Data excerpts:

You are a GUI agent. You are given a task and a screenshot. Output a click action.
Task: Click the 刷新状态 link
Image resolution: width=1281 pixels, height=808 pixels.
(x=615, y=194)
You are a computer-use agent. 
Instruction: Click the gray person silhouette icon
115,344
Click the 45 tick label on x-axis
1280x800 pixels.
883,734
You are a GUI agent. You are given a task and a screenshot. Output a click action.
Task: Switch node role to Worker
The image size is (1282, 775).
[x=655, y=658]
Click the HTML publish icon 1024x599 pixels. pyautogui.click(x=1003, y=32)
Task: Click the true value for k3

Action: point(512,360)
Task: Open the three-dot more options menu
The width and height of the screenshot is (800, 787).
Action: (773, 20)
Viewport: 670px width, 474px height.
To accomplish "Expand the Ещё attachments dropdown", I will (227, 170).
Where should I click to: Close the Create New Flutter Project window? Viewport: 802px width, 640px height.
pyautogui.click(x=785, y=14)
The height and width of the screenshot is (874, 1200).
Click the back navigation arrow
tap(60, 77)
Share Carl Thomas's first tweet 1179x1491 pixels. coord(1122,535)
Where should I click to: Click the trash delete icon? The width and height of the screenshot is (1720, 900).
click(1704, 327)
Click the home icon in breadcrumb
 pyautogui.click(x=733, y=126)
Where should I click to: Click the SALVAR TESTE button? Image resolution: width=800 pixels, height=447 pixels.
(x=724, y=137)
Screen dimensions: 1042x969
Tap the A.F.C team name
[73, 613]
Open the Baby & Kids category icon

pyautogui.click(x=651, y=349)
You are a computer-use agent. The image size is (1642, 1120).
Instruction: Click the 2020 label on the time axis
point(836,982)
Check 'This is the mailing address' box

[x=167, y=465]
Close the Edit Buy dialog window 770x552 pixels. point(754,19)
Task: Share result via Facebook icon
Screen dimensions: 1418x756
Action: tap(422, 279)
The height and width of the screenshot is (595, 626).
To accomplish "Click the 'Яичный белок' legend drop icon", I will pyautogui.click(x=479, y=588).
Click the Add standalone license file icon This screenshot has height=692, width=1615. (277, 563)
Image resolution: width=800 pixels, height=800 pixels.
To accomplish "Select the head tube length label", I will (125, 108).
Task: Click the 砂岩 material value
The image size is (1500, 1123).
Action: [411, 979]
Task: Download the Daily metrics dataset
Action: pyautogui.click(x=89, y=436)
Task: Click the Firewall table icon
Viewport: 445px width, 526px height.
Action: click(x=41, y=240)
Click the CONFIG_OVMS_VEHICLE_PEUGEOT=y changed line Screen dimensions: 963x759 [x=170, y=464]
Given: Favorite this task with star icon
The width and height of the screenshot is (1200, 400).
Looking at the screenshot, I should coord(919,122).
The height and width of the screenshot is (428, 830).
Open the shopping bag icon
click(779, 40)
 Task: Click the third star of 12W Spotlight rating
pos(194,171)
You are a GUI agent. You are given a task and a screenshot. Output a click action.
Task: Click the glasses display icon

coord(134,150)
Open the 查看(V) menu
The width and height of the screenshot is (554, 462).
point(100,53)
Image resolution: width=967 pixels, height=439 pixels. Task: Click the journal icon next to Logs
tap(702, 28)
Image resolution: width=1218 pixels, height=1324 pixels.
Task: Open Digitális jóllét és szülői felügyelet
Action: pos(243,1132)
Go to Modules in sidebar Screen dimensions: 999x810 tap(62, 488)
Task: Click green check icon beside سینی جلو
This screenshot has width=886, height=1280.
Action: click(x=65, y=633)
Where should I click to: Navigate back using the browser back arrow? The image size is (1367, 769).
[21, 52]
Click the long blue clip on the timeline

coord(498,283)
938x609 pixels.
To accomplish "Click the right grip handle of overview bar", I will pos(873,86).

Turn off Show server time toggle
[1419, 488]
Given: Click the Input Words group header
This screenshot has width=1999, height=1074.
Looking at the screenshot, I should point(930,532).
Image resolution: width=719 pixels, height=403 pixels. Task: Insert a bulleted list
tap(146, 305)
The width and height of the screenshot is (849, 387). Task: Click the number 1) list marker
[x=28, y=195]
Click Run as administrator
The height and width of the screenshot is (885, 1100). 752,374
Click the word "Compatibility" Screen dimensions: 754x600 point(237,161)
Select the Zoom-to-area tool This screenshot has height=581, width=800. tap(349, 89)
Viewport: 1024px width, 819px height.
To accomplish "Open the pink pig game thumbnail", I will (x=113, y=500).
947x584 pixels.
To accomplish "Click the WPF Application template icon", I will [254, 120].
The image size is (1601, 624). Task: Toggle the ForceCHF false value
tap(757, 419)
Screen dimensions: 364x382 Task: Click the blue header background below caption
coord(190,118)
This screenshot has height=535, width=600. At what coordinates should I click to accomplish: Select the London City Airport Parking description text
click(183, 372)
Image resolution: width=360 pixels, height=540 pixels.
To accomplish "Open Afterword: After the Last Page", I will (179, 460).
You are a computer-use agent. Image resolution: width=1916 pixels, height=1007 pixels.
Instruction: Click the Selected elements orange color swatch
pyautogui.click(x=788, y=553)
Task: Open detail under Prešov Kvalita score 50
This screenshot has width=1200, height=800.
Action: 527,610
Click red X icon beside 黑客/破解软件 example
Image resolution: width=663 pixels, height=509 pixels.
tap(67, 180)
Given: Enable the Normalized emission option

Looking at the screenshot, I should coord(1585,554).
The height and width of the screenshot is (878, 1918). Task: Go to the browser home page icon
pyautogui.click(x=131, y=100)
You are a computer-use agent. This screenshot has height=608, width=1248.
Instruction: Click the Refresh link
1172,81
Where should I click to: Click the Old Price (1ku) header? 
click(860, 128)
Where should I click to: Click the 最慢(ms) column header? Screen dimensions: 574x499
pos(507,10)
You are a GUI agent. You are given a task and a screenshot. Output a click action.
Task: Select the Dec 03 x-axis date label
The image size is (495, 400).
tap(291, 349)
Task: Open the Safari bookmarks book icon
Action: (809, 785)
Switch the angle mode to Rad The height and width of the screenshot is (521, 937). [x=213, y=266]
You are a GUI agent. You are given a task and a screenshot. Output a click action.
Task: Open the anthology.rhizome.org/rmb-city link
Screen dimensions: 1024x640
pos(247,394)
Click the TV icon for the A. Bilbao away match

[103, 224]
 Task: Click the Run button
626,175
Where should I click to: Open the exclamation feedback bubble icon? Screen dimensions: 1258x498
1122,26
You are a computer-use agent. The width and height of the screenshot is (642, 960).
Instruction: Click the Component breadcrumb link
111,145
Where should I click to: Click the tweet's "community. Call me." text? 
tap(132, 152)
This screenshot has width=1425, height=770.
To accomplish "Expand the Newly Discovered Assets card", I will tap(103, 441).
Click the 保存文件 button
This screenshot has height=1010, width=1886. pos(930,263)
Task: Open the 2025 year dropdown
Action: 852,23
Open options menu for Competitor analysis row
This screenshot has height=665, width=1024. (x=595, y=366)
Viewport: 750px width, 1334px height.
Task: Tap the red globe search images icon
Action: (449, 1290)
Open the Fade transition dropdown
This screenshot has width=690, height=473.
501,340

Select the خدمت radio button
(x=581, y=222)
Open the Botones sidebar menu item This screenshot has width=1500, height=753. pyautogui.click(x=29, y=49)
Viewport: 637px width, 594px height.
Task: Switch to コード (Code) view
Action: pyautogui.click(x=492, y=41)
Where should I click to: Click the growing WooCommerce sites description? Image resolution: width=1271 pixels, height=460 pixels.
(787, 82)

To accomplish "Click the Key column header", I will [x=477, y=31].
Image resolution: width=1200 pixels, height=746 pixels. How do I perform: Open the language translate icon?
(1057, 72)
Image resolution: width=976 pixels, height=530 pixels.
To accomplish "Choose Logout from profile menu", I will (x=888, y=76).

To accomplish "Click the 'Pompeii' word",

#### Try it:
From the records above, copy each line in which the string "computer" occurs.

#### Exercise solution:
You are a computer-use agent. 
You are a computer-use agent. The image size is (1642, 1120).
You are a computer-use agent. Image resolution: width=1916 pixels, height=1007 pixels.
You are a computer-use agent. This screenshot has height=608, width=1248.
You are a computer-use agent. The width and height of the screenshot is (642, 960).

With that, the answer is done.